I am a follower of the Way of Jesus Christ.  I have always believed and have always been serious about the Word and tried to live my life according to my understandings.  The way I read my Bible, fathers are a big deal, with a great deal of responsibility for their children.  Being a husband and a father… I took it to be an extremely self-sacrificial calling.  A calling I had very little training for.  My Dad wasn't a bad dad; he was just very wrapped up in himself and absent a lot with his work and his hobbies.

So, I was called to this task with few tools and baggage I wasn't always aware of.  I tried the best I could to be a good dad.  I wasn't as emotionally available to my children as I think I should have been.  I had no idea or understanding of the "Daddy-Princess" relationship that I found out years later my 1stDaughter sorely missed.  I think she still misses it.  I wasn't always around for my Son to play catch or do other guy stuff. I took him camping and fishing and encouraged him with his scouting.

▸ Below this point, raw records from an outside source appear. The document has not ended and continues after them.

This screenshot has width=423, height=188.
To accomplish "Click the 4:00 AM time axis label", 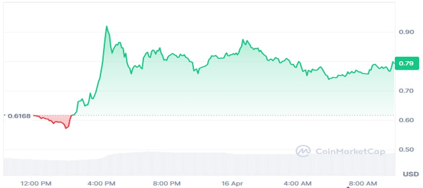I will click(x=298, y=183).
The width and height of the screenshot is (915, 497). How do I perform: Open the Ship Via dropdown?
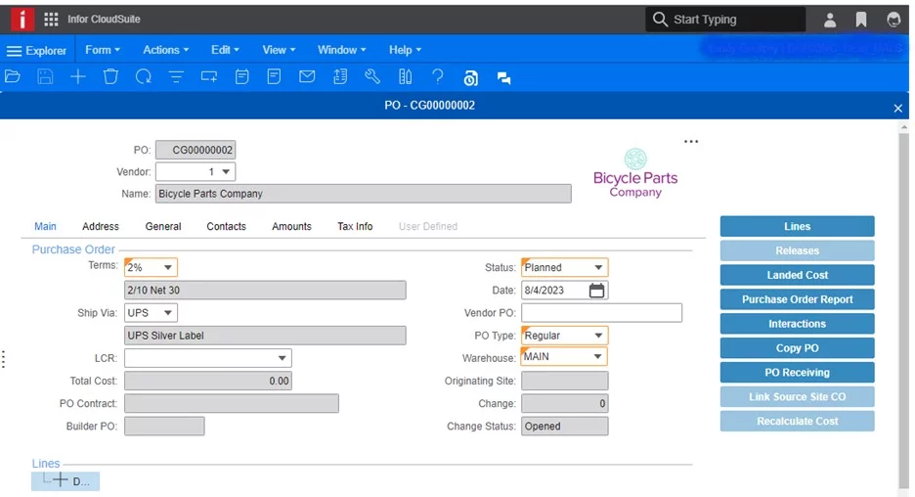167,313
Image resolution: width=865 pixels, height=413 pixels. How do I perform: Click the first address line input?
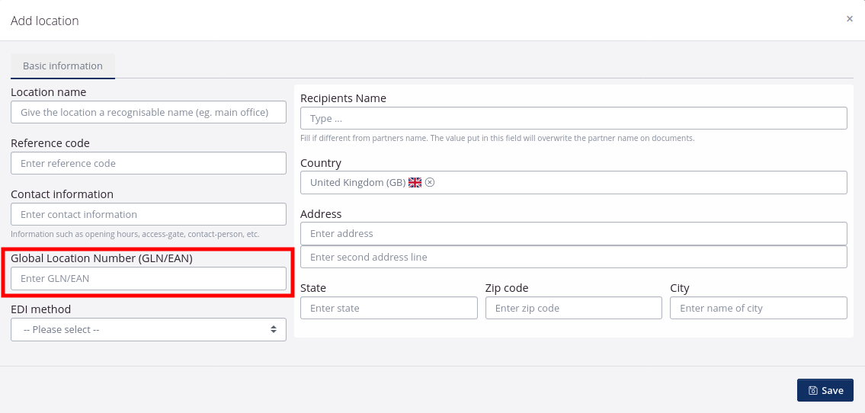(573, 234)
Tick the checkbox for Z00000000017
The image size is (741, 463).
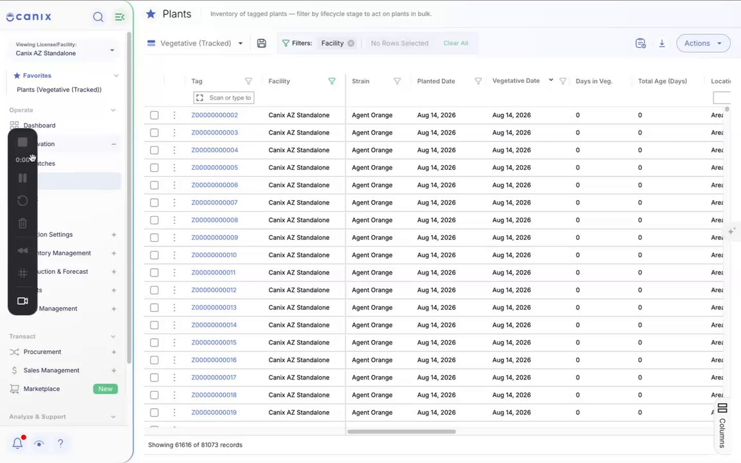coord(154,377)
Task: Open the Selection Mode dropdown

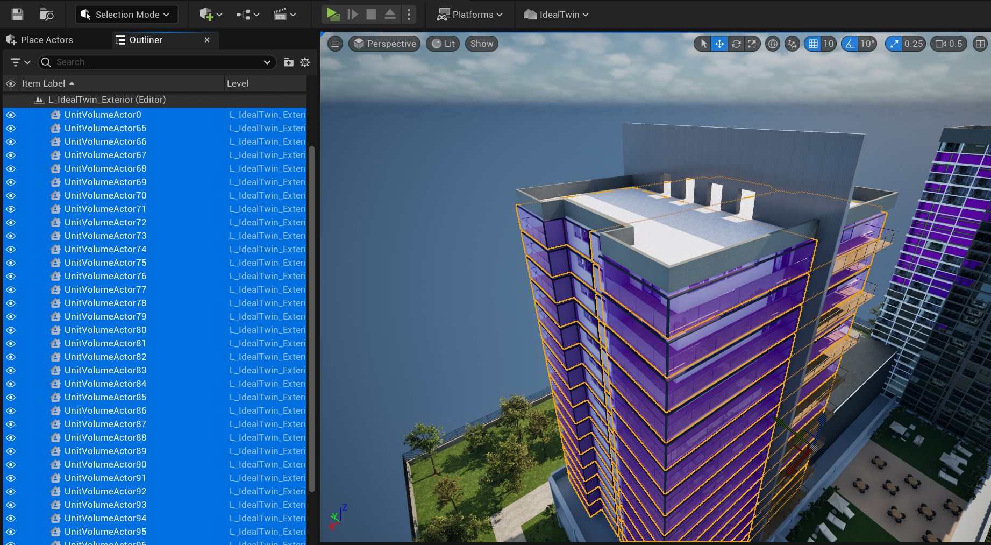Action: (126, 15)
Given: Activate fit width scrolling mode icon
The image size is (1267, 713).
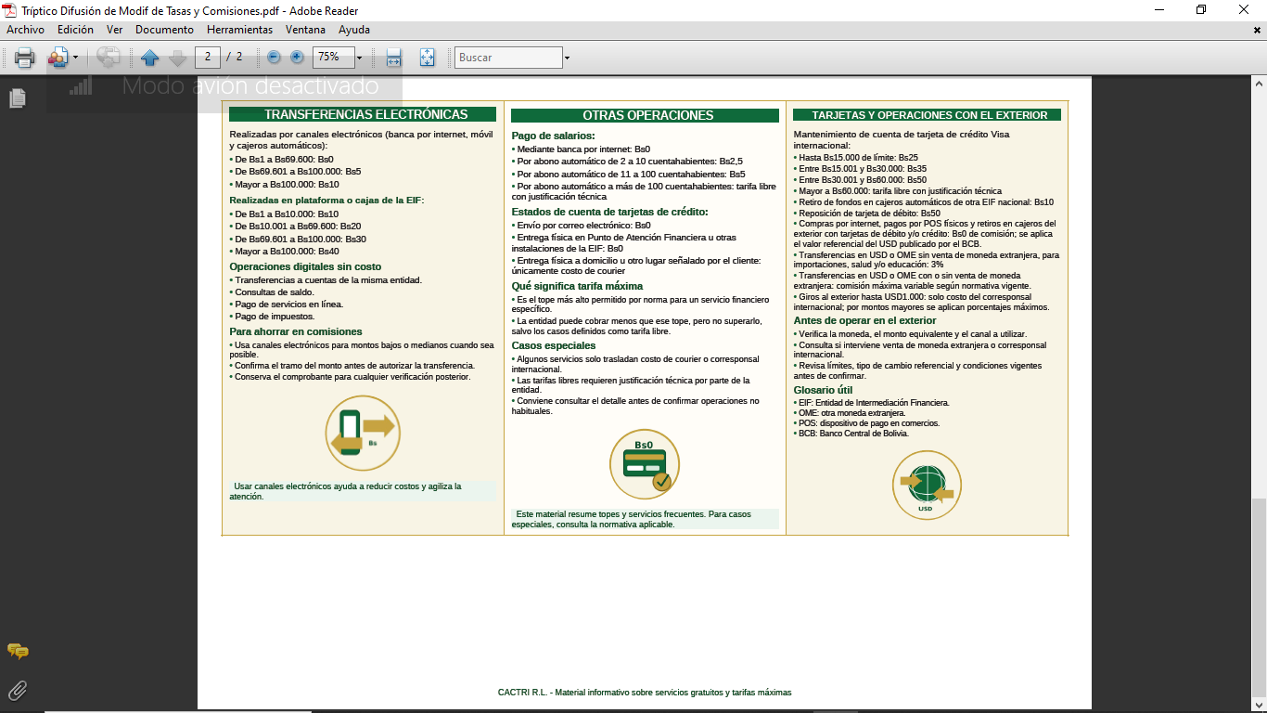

But because I could sense that I was broken and, at first, not sure how I was broken, and because being a Dad was not as natural as I thought it should have been, I was very uncomfortable with Father's Day.  Father's Day was an honor I did not feel worthy of. 


Today, the children I am father to are pretty much grown.  My 1stDaughter  is a pastor and has planted church.  She just got married to a very nice young Christian man.  My Son is called to ministry, too.  He currently works at a Union Gospel Mission in British Columbia and has a second job in service to people who are down on their luck.  I am very, very proud of them both.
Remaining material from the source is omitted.